Curveballs…

Posted July 24 2012

[youtube=http://www.youtube.com/watch?v=9G7oYpA1LAc&feature=g-all-u&w=450]

 

The only constant when dealing with Mother Nature is that no two years are the same!  Mother Nature has thrown a few curveballs this summer with major droughts and severe heat, as many of you are experiencing.  When it comes to managing habitat, devising your plan of attack well in advance is a great idea…but being able to switch to Plan B in a hurry is a must.

 

The drought has brought on headaches in terms of lack of precipitation for crops and moist soil foods.  However, we have managed to sneak through it thus far and we’re looking very good overall.  The wells that we use to flood our farms in the Fall have been used this summer to ‘flash flood’ different areas to ensure moisture and healthy plants.  While the impacts of a drought are primarily negative, there are a few positives as well.  Coming off of a wet cycle the last several years, this dry spell has allowed us to properly manage some areas that have been too wet in the past.   Some of the wetland units have started to be overtaken with spike rush during the wet years.  The drought this year, however, has provided an opportunity to get the spike rush eliminated and get good moist soil foods back in place.  Another benefit is that our corn plots in areas that frequently flood, or are usually too wet to plant at all, are now boasting of beautiful stands.  If you look hard enough, even droughts have their benefits.

 

With the duck numbers at or near all time highs, it should be a good Fall!  The weather is going to throw some wrenches into pumping plans as well, but there will be a lot of ducks looking for water.  There is still a lot to get done, but we are on the homestretch now.  Cooler times and whistling wings lay ahead!

 

 

 

 

 

 Leave a comment   3 Comments.
  1. July 26th, 2012 John Taylor says:

    Tony,

    How is it going? Good here, i love keeping up with you guys and looking at the pictures you post through out the year! I would love to have made it this year but hopefully next year i will. My hole is looking pretty good and i plan on planting something like japanese millet,would that be the best to plant this time of year? I have got a good bit done myself and got a ways to go,yet and by myself pretty much,its hot but got to do it! I had repainted my pits about a month ago and i used the roll on truck bed liner paint,it looks goo! How do yall anchor yalls pits when u put em in? I have used the mobile home ancors on my newest one last year and if floated out after season,so i got to put it back in when this year! If you have any suggestions,please let me know,i am hoping for a great season this year and i know yall will have a good one as well!

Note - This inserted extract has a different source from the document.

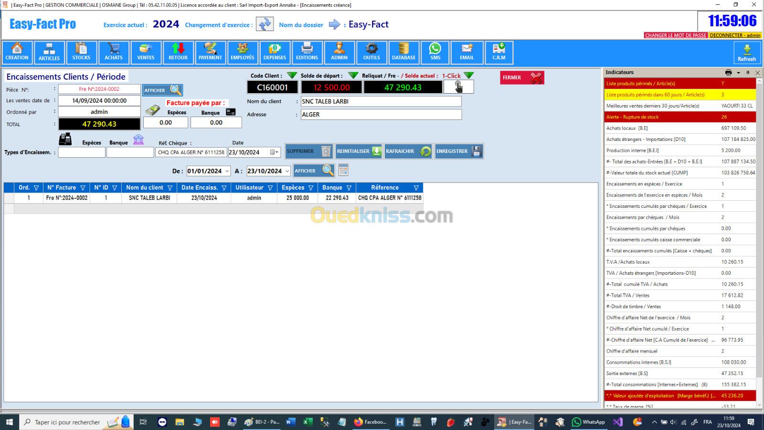Open the EDITIONS menu
Screen dimensions: 764x430
click(x=307, y=53)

I know yall are real busy during the year but i would love to have a couple of you guys come up and hunt with me if yall could during January,thats when it gets better! If you can let me know.Anyway, i hope yall get some rain up there and everything works out for the best for you guys,tell Ira and the crew i said hello.

    Best Regards,

    John Taylor

  2. July 31st, 2012 tony says:

    JT, thanks for the note! I hope to get down there with you sometime, we will miss you hunting up here this Fall. On the pits, the bouyant force equals the weight of the water displaced. A cubic foot of water weighs about 62.5 lbs. Take the measurements of your blind times 62.5 and that should be the amount of force trying to pop your pit out of the water (Length x Width x Height x 62.5 = Bouyant Force). I use earth anchors rated for 6000lbs and chain them to the pit with chain rated for a minimum of 6000lbs. However, it’s only as strong as it’s weakest link, so everything must be rated the same, your clevis then must be 6000lbs as well, or you can use 3000lb earth anchors, 3000 lb chain, 3000 lb clevis, etc. For example, if your pit is 20′ long, 5′ wide, and 4′ deep; 20′ x 5′ x 4′ x 62.5 = 25,000, I’d error on the side of caution and put 3 earth anchors rates for 6000lbs each on each side of the pit (6 x 6000lbs = 36,000). Right or wrong, it’s worked for us! A pit that pops during duck season won’t do you much good, have a great Fall bud!!

  3. August 1st, 2012 John Taylor says:

    Tony,ur welcome bro! Feel free to come anytime
    just let me know! Thanks for the tip on the pit,iim gone
    get it done soon and do it right!!